January in North America has been cold. Guess what? It’s supposed to be. A friend recently told me that he mentioned global warming to a well-educated colleague, and the colleague said something along the lines of, “There is no global warming. It was minus 20 degrees Fahrenheit in Missoula last week.” My response is, “It’s also an unseasonably hot 100 F in Sinaloa, Mexico today. That’s weather, not climate.”
Carbon dioxide and methane (natural gas) are the greenhouse gases that have been in the atmosphere since, well, forever, and have been at a consistent level for about 200,000 years. But we've released more of these gases during the last century than the earth's natural carbon balancing systems can handle. This is causing the average global temperature to rise.

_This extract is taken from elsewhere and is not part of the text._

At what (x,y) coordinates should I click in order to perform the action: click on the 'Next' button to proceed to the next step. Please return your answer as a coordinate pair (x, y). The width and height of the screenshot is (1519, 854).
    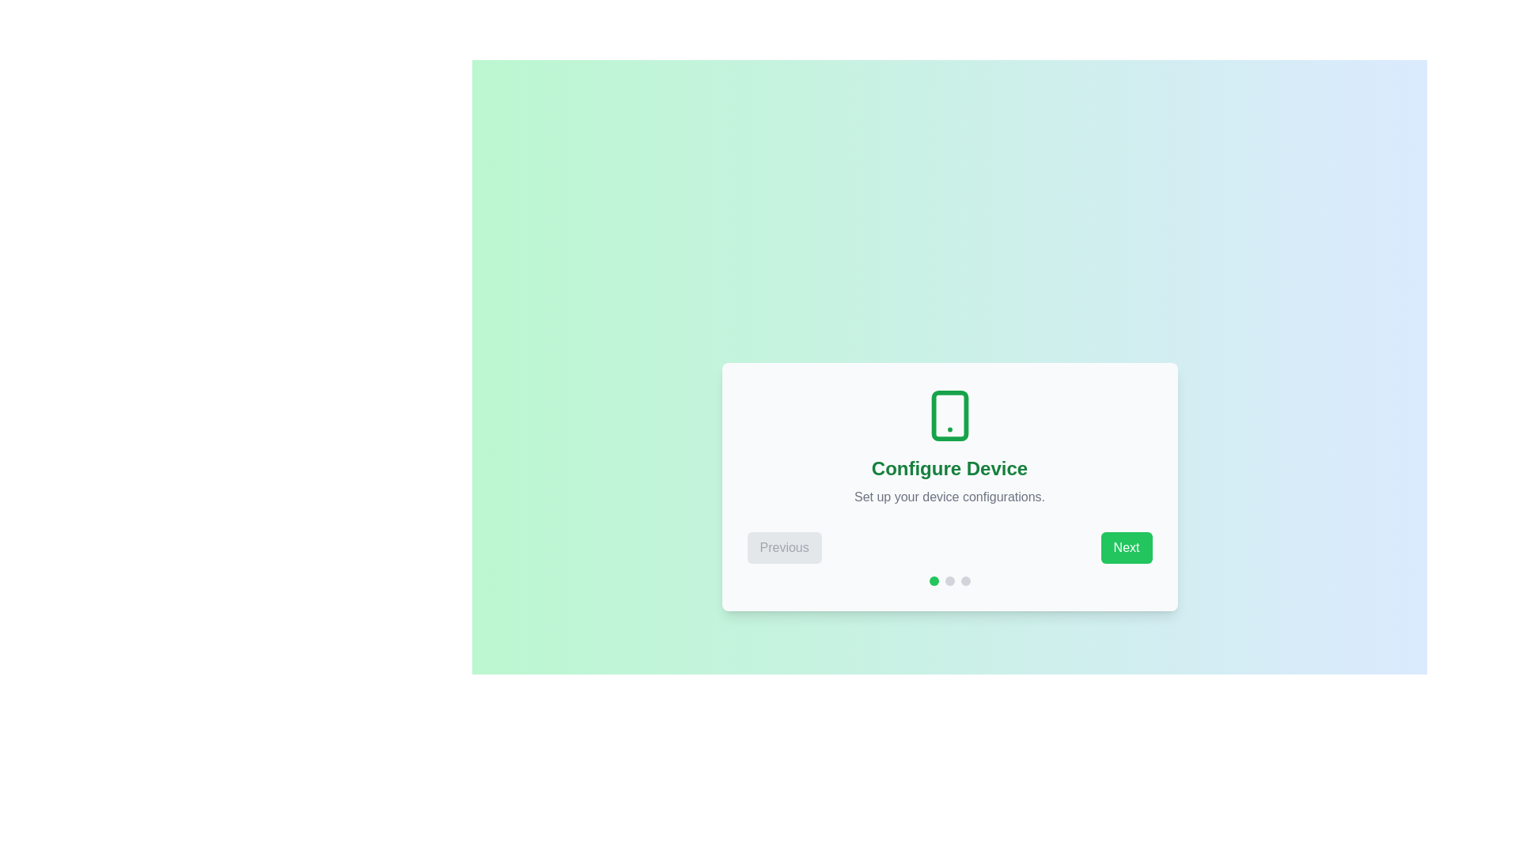
    Looking at the image, I should click on (1126, 547).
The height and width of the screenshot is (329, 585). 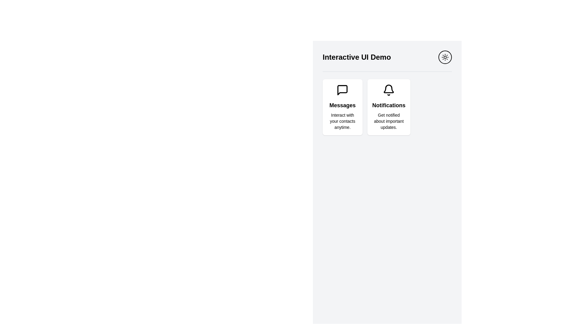 I want to click on the speech bubble icon at the top of the 'Messages' card, which has a minimalistic design with a rectangular tail pointing downward, so click(x=343, y=90).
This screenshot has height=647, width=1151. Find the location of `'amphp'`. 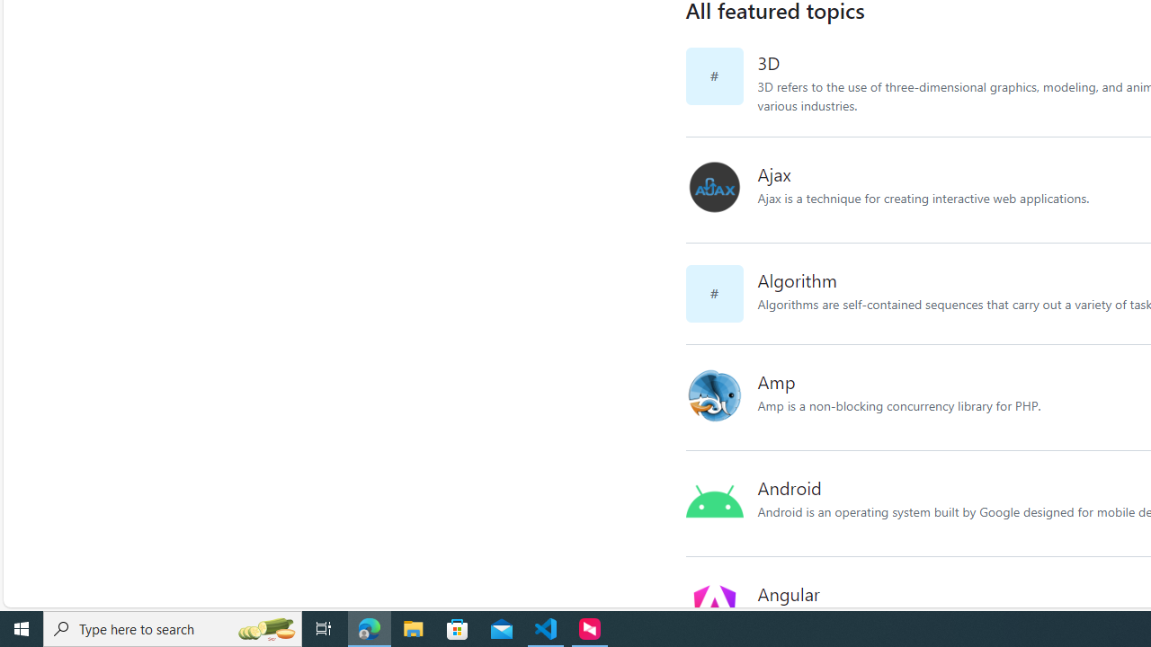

What does that mean? It’s similar to measuring all human beings’ ages and coming up with the average lifespan of humans. This does not tell you how long you will live, but it sets a standard. Regarding global warming data, temperature sensors are everywhere on Earth, and it’s not difficult to determine the average global temperature on any given day or year. This number has been going up with the increase of greenhouse gas emissions. This correlation should not be misunderstood — it’s basic math, counting molecules and measuring temperatures. This is called “global warming,” it’s well-researched and documented.
This rise in average global temperatures puts more heat in both the atmosphere and the ocean (which absorbs both heat and carbon dioxide), leading to climate chaos. Climate systems are changing all over the world. Why? The simple answer is that more heat in a system creates more chaos. Warmer air can hold more moisture and eventually release this moisture. Warmer water can fuel a hurricane and make it bigger. Warmer wind can collide with colder air, creating a more powerful tornado or cyclone. More heat increases dry (drought) conditions and forest fires. All of these define changing climates.
The research on the polar vortex and the jet stream is relatively recent and we will need more time to fully understand it. Still, early predictions point toward global warming creating instability issues with both of these atmospheric systems. A wobbly jet stream and a meandering polar vortex will collide with atmospheric rivers to make epic snowstorms — for now. As the world continues to warm, all bets will be off in the foreseeable future. This is where the scientific consensus also starts to wobble. Our planetary systems are extensive, and Mother Nature will respond dramatically. Some worry the Atlantic Meridional Overturning Circulation will stop (it’s already slowing down), leading to global weather changes that would scramble populations and disrupt geopolitical stability.
The moral of this story is humans are messing with systems we can’t control once emissions are out of the box. The best things we can do is refrain from pulling the heat-trapping gases from underground and putting them into the air and recognize the options available, such as wind, solar, efficiency, geothermal, hydropower, energy storage, compostable plastics, minimizing waste, capturing methane, green product innovations and yes, fission and fusion to some extent. Plenty of energy and fuel sources are on top of the planet, so let’s not go underground for our carbon. Let’s keep Mother Earth in carbon balance. It’s possible, it’s practical and it’s ethical.